• **EXERCISE REQUIREMENTS**: Every line from the one with "Task: Click the zoom in magnifier icon" through the end of the entries below should be written out exactly; the pictures should not.

• **SUPPLIED MATERIAL**:
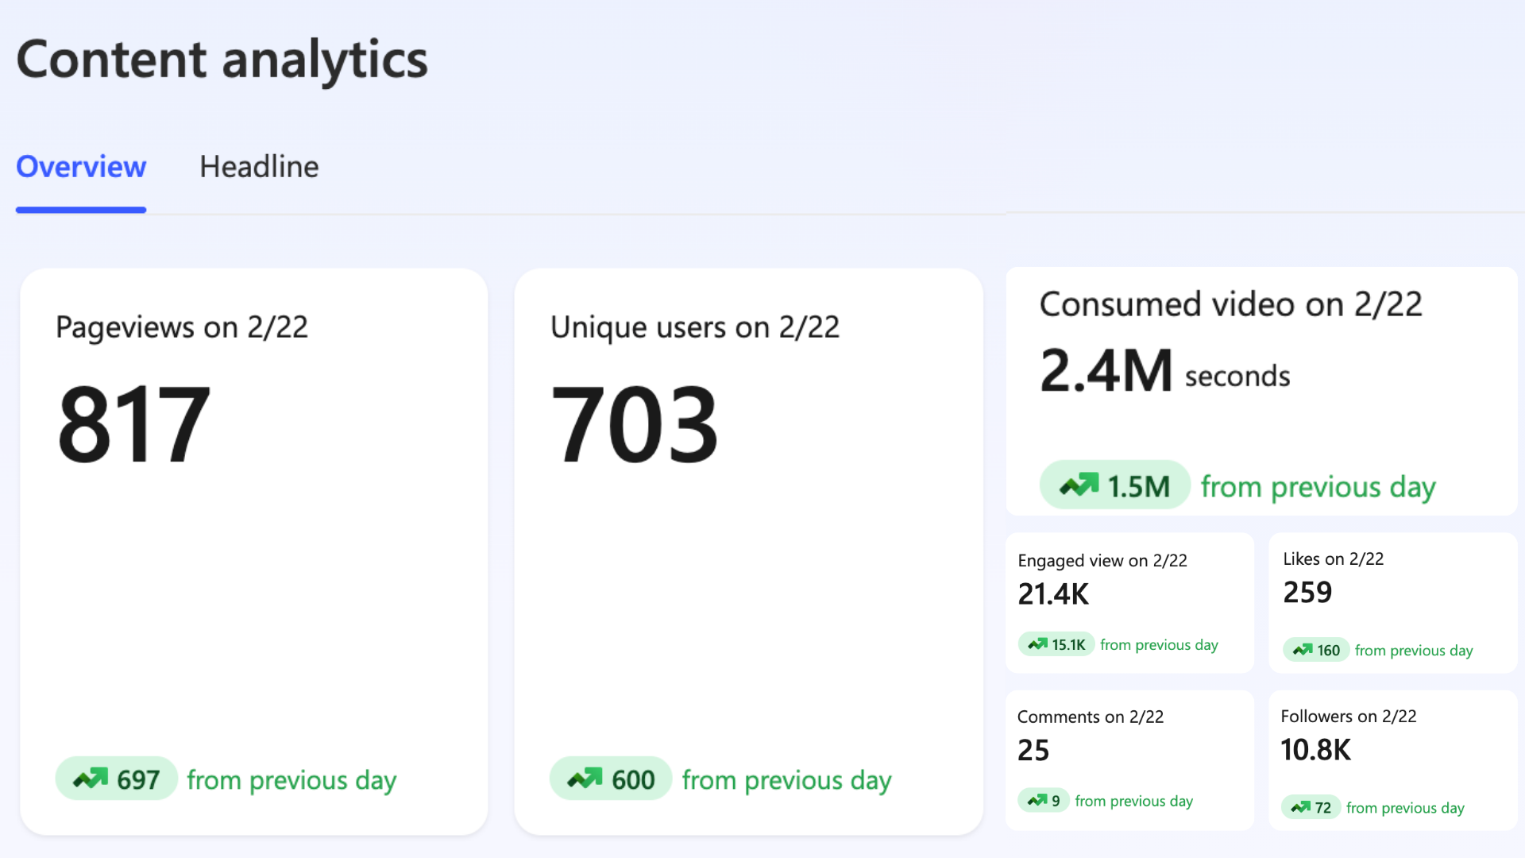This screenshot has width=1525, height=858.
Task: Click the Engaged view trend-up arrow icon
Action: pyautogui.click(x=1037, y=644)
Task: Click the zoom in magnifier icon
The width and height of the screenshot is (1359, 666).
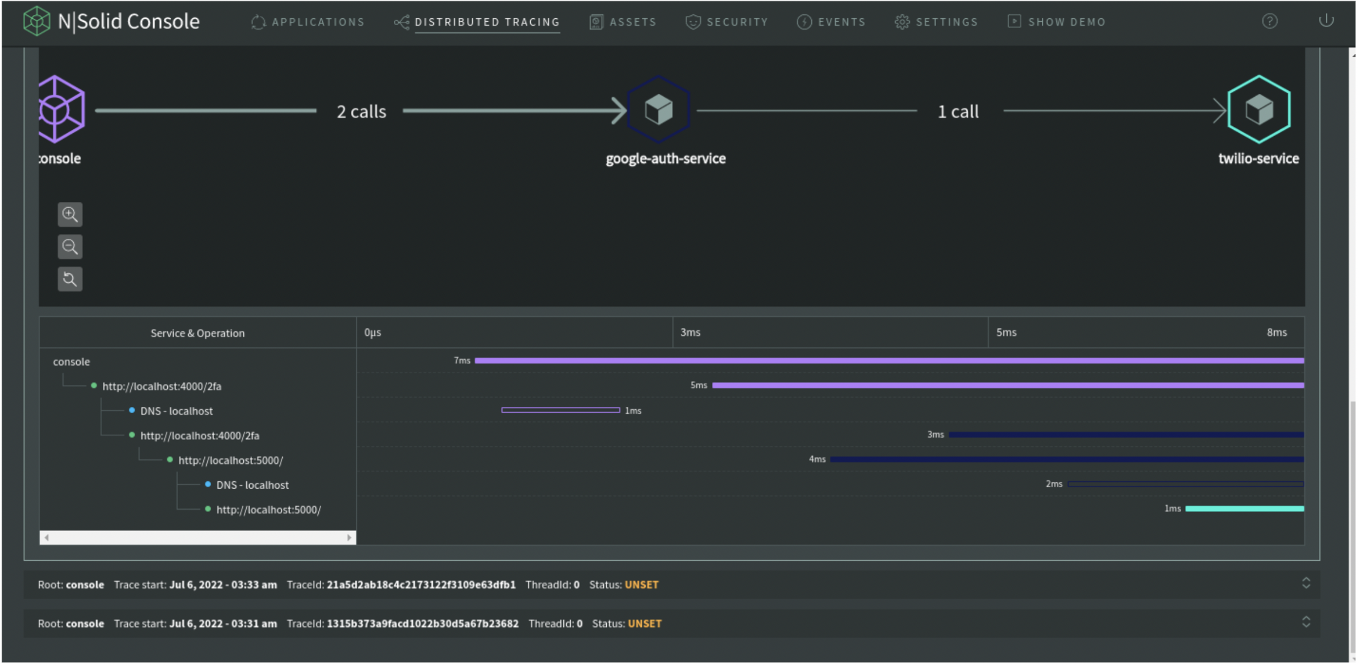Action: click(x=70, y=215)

• **RESPONSE TO THE TASK**:
Task: Click the zoom in magnifier icon
The width and height of the screenshot is (1359, 666).
Action: click(x=70, y=215)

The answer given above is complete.